Crime writer Bill Kirton talks us through his relationship with his (fictional…) detective, Jack Carston.
A recent interview with a good friend, the journalist Sara Bain, forced me to think about my relationship with the main character in my contemporary crime novels, DCI Jack Carston. I’ve known him for about 20 years now and I think he’s getting ready to retire. He first came into my head in the early 90s and now, five books later, the compromises he’s had to make are beginning to get to him.
He started because the UK publisher, Piatkus, liked a stand alone thriller my agent had sent them but wanted a police procedural instead, so I set about writing Material Evidence. The ending/solution was based on an actual case I read about in a book on forensic medicine, but the interest came from Carston and the team I found around him. I say ‘I found’ and that seems to be how it was. They all emerged, with their tics, foibles, ways of speaking and relationships ready formed.

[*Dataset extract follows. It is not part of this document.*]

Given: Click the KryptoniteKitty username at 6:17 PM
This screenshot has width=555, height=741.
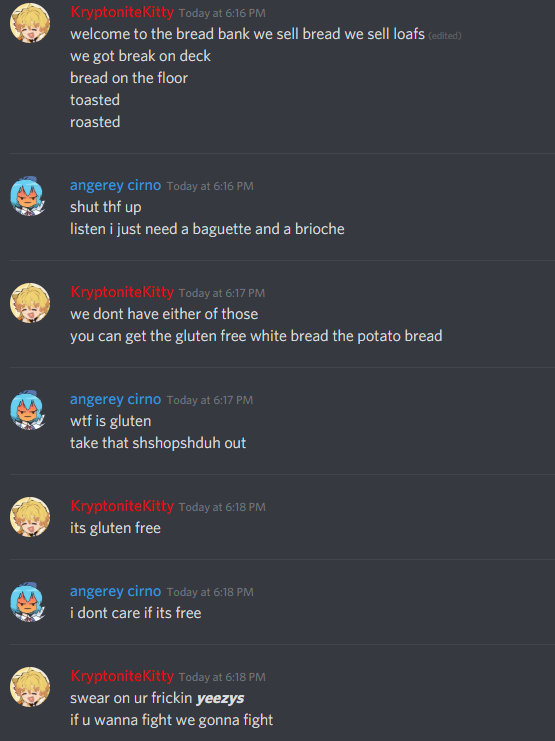Looking at the screenshot, I should coord(122,292).
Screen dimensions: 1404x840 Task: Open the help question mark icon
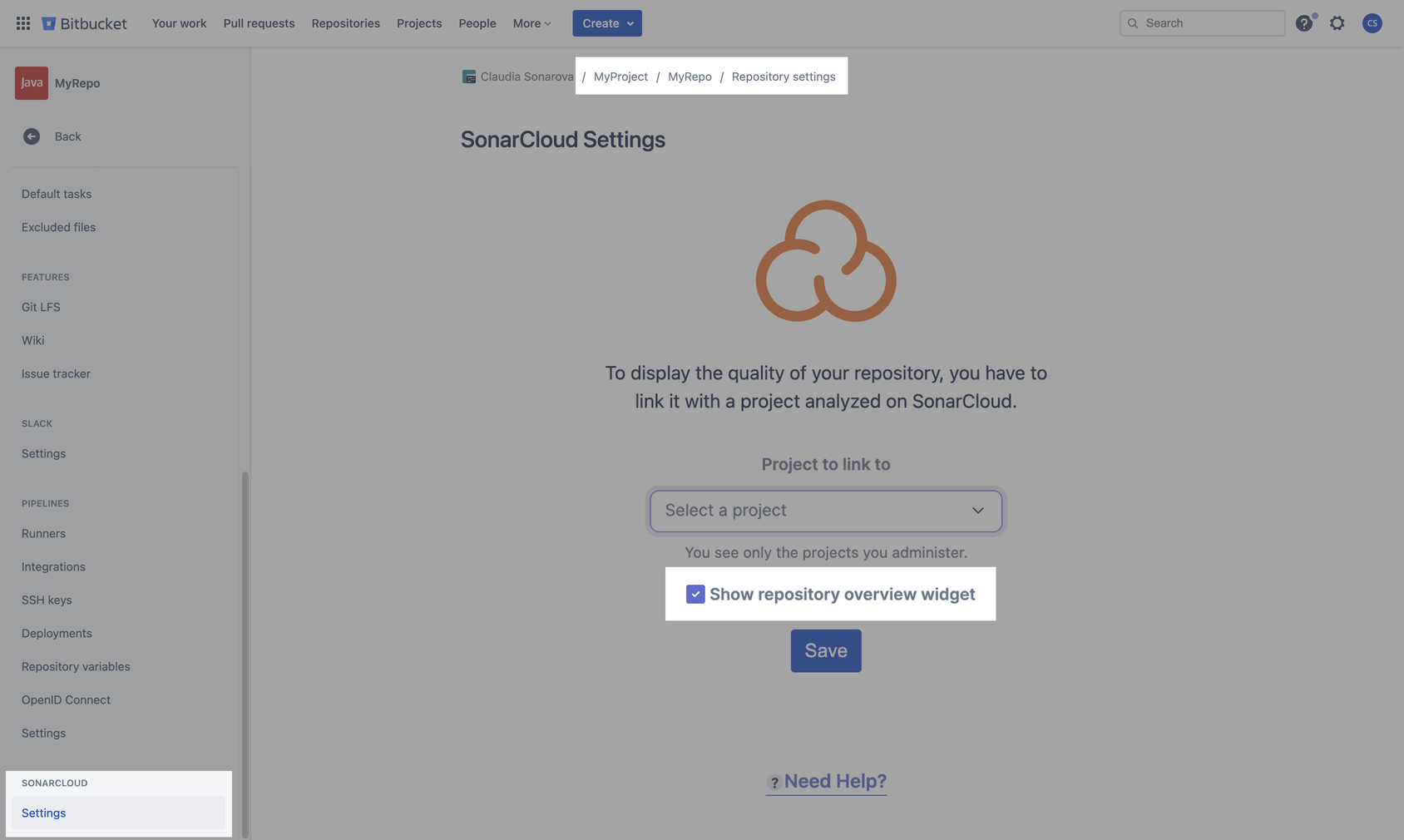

Carston himself is curious about things, a creative thinker; he’s interested in people but routines bore and frustrate him. His opinion of some of his superiors is relatively low but his wife, Kath, makes sure that his self-esteem doesn’t get so high as to make him obnoxious. In fact, the love and humour in their marriage is one of the strongest themes running through the books.
Why did he choose to join the police? Well, he’s always wondering what makes people (including himself) tick and likes solving puzzles. At first he joined because he was idealistic and wanted to be on the side of the good guys – but the job has made him more aware that ‘good’ and ‘bad’ are relative terms, especially when it comes to people’s motives for what they do. His high success rate derives from the fact that he’s not only fascinated by people, he cares about them, too. He’s not obviously ‘flawed’, has no particular rituals, doesn’t drive a flash car, and his only addiction is his wife. He has a temper, is sometimes childish, doesn’t tolerate fools, despises people who don’t respect the rights of others and is driven mainly by compassion.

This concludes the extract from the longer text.